Monday, September 20, 2010

Patriots 14, Jets 28 (9/19/2010)

The key word in yesterday's loss was "unanswered."  The Jets scored 21 unanswered points to notch a convincing 28-14 win because their offensive and defensive adjustments went unanswered by the Patriots coaching staff and because the physical play and improved execution of the Jets players went unanswered by the Patriots players.

The loss left the Pats with a lot of unanswered questions.  Will Tom Brady stop risking interceptions by throwing to a well-covered Randy Moss?  Will the Patriots older running backs survive the season?  Will the young defense mature in time to get the team to the playoffs?  Will the coaches ever figure out how to make in-game adjustments as well as their opponents?  Will they every stop using the spread formation as their base offense?  Will the Patriots spend the rest of Tom Brady's career with coordinators-in-training instead of qualified coaches?

The only numbers that mattered yesterday were 0 and 3, the number of turnovers committed by the Jets and Patriots, respectively.  Twice the Jets intercepted Brady when he threw jump balls to a blanketed Randy Moss, and once Moss batted a ball down that could have been INT #3.  Last December I wrote: "Brady to Moss is the most dangerous combination in the NFL -- dangerous to the Patriots chances of winning, that is. It has become Brady's lazy play." 
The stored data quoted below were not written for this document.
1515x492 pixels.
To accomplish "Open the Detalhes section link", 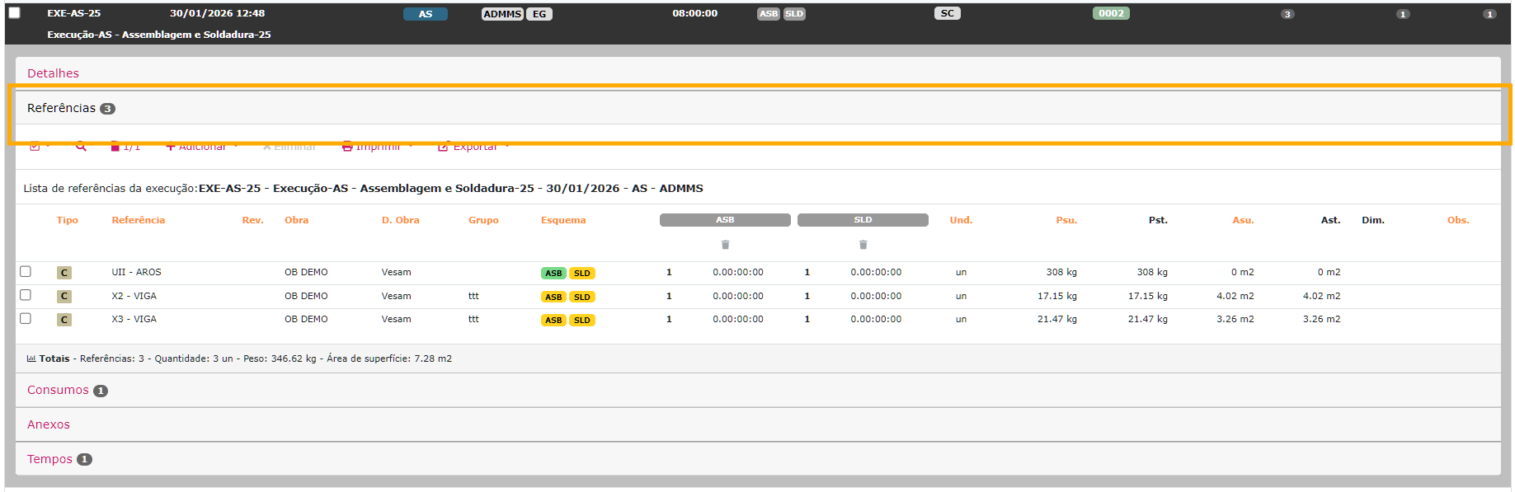I will pos(53,73).
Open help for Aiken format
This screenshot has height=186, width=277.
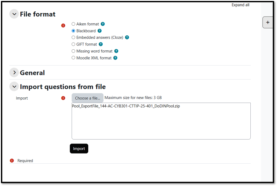click(103, 24)
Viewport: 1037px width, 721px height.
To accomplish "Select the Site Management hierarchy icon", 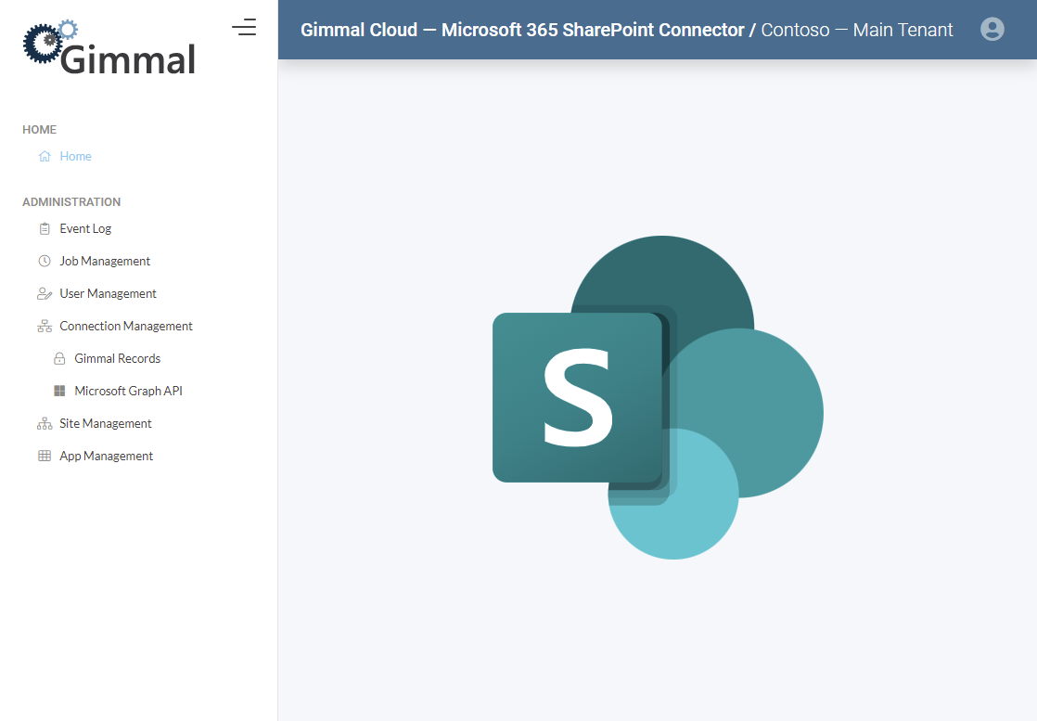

Unfortunately, Brady hasn't re-learned the lesson of his early career -- that he should throw the ball away and move on to the next play instead of flirting with disaster.  And as long as he tempts fate, the Patriots will be a winning team with no real chance to make noise in the playoffs.  It's as simple as that; here are the numbers from yesterday; and you can see the turnovers were just about the entire story.

First downs: Jets 23, Pats 20
Third-down conversions: Jets 46%, Pats 45%
Total yards: Jets 336, Pats 291
Average yards per play: Jets 5.2, Pats 5.1
Penalty yards against: Jets 58, Pats 79
Time of possession: Jets 32:32, Pats 27:28

The only other statistical discrepancy that contributed to the loss was red zone percentage (Jets 75%, Pats 33%), where Stephen Gostkowski missed yet another makable field goal (might be time to try Brian Hoyer at holder), and Brady was strip-sacked as the Pats tried a late comeback.

Lets do a quick list of people who got better or worse and then do the usual stuff and we'll call it an update.

The only offensive player who got better this week was Aaron Hernandez who caught 6 passes for 101 yards, unless you include "getting on the field" as improvement, in which case Julian Edelman played this week after missing the first game.  On defense, rookie Jermaine Cunningham played okay and Gerard Warren continued his improvement, Bradon Spikes actually played better, and when Tully Banta-Cain wasn't taking stupid penalties he was okay.

As for who was worse, I'll limit it to who was much worse.  Tom Brady can't lose his concentration like he did this week.  His second INT was terrible, especially since it came on 2nd down from their own 38 and the game still in the balance (it was 21-14 at the time).  Brandon Tate committed a rookie penalty that called back a 38-yard run in the first quarter, and that really hurt given that they had just 52 yards rushing on the day.  The lack of a Patriots running attack was probably more due to a better Jets defense than O-line or running back problems, so they get a pass this week, although Sebastian Vollmer and Matt Light both blew several blocks during the game.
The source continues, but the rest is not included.